The data collected from 20 samples were split into three tasks. Compared with the incremental learning-integrated TL model, the vanilla models were selected as the baselines since these models were developed without TL and incremental learning. Table 7 summarizes the training and test data divisions used for the vanilla models across different TL tasks.
Table 8 lists the divisions of the source and target domains, training and test datasets for the increment learning-integrated TL models across different TL tasks. In the material transfer task 1, the source domain consisted of the CoCrMo samples fabricated at two laser power levels (Sample 1–8), while the target domain involved the IN718 samples, where sample 9 and 20 were used for re-training and sample 10–19 for testing.
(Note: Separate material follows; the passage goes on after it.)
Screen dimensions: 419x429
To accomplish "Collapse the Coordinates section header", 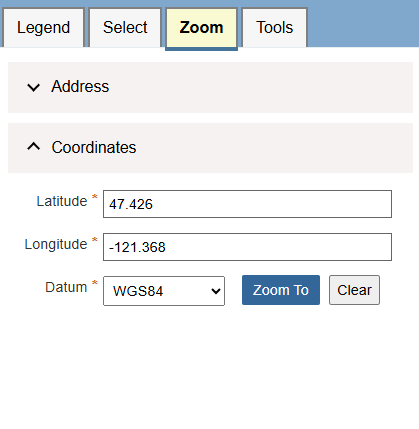I will click(210, 148).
In material transfer task 2, the source domain consisted of the IN718 samples fabricated at three laser power levels (sample 9–20) with the target consisting of CoCrMo samples, using sample 1 and 8 for re-training and sample 2–7 for testing. In these two material transfer tasks, only two samples were used for re-training in the target domain: one fabricated with the minimum values for all three process parameters and the other with the maximum values. This selection method was used to capture the full spectrum of potential variability, enabling the model to generalize effectively across the entire domain even with the unseen combination of process parameters. The laser power transfer task only involved the IN718 samples fabricated at different laser power levels, samples fabricated at 700 W (sample 9–12) and 800 W (sample 15–18) were selected as the source domain to directly predict the energy consumption of the samples fabricated at 900 W. Specifically, only sample 13 was used for fine-tuning the model, while samples 14, 19, and 20 were used for testing. The reason why just one sample was used for re-training in the target domain is to minimize computational cost while still enabling adequate model adaptation. Moreover, leveraging samples fabricated at 700 W and 800 W to predict the energy consumption at 900 W is an effective strategy to reduce operational costs in real-world scenarios, as energy consumption is the highest at 900 W laser power. By utilizing lower power levels as the basis for prediction, the approach reduces the cost of extensive data collection and re-training efforts, making it more resource-efficient while still achieving excellent predictive performance.